- _Your instructions_
Though the entries contain pictures, the copy you make should hold only the rest, exactly as written.

Stored data
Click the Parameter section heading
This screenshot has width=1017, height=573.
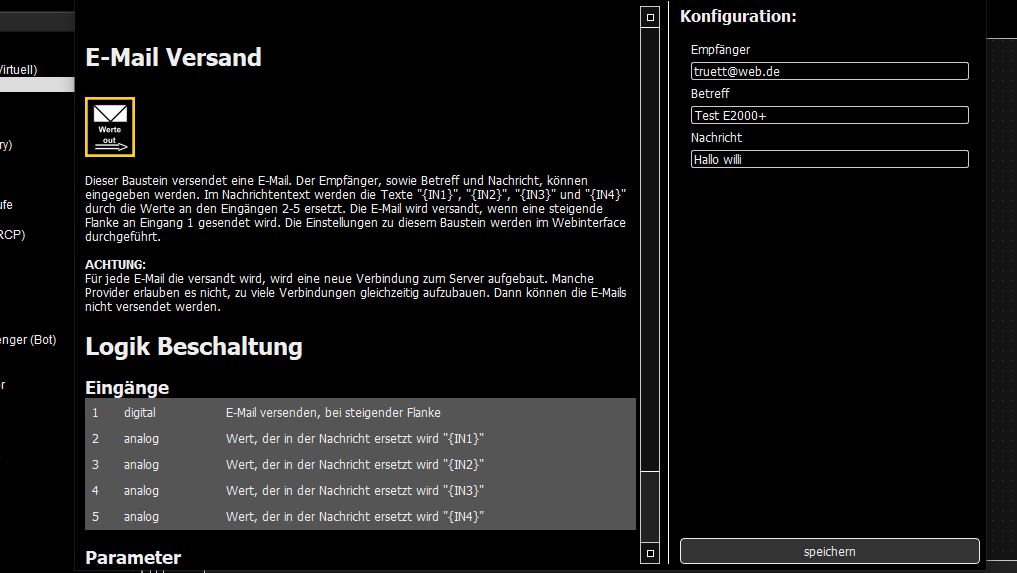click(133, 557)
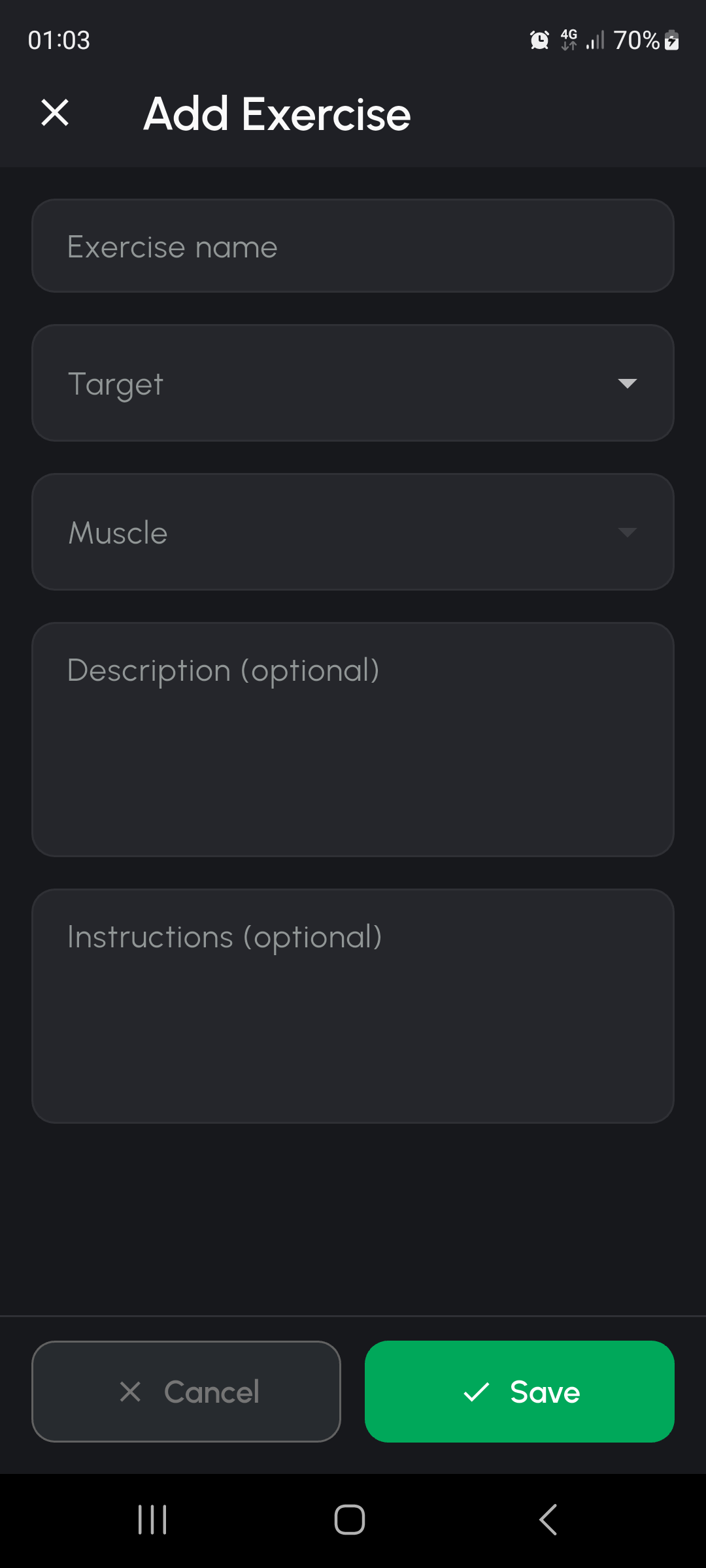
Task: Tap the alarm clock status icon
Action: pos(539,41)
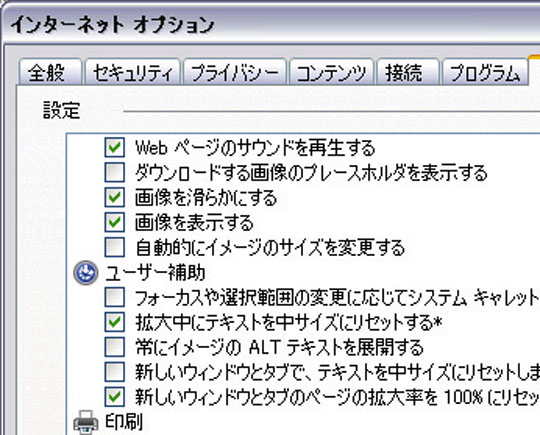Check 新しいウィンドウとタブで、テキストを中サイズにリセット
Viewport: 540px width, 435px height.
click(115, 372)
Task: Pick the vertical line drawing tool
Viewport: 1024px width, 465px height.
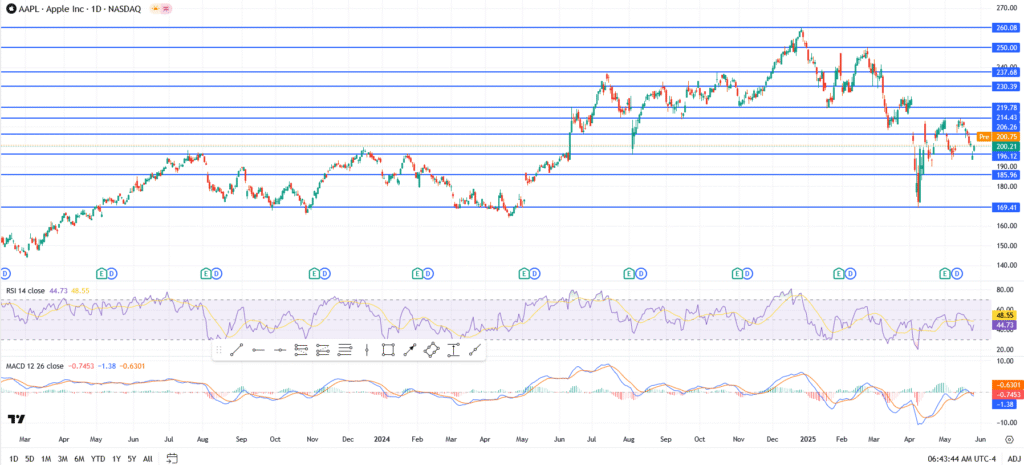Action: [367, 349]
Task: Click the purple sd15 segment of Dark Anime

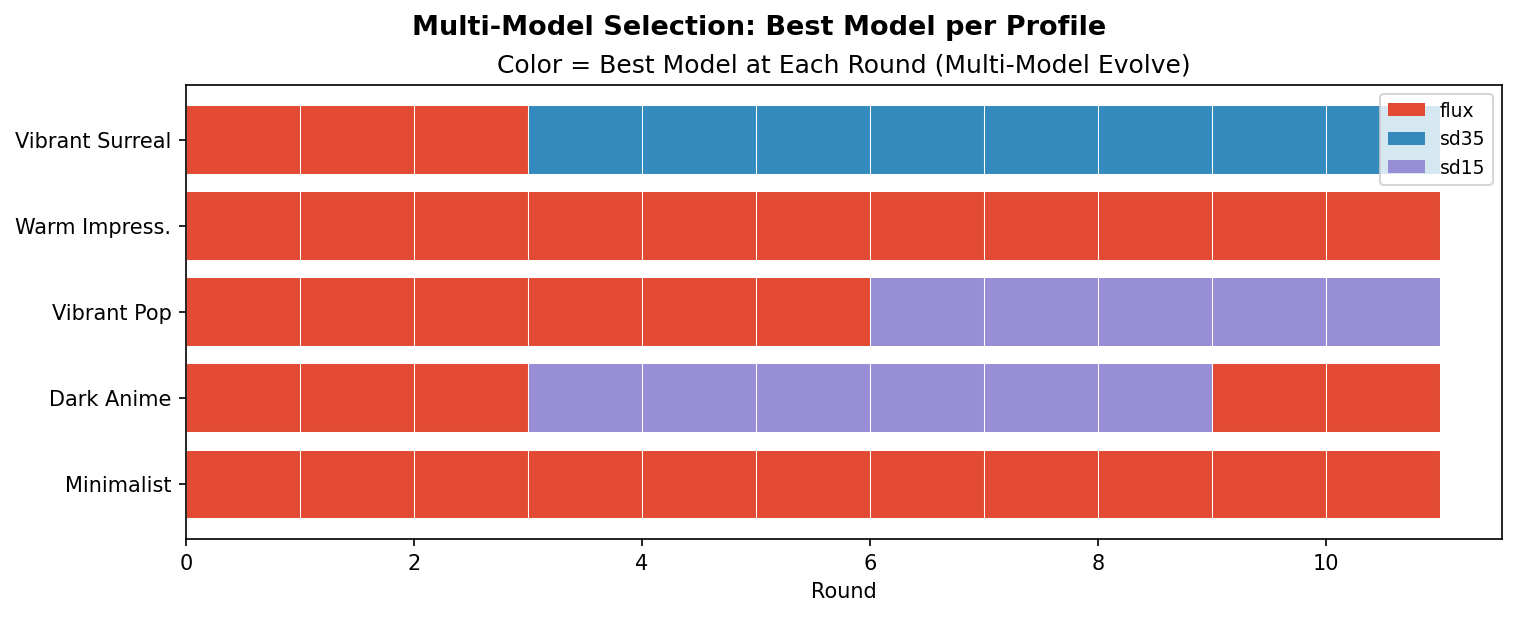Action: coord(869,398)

- _Written answer_
Click the Parameter section heading
This screenshot has width=1017, height=573.
click(133, 557)
Task: Tap the alarm clock status icon
Action: pos(539,41)
Check 新しいウィンドウとタブで、テキストを中サイズにリセット
Viewport: 540px width, 435px height.
click(115, 372)
Task: Pick the vertical line drawing tool
Viewport: 1024px width, 465px height.
Action: [367, 349]
Task: Click the purple sd15 segment of Dark Anime

Action: coord(869,398)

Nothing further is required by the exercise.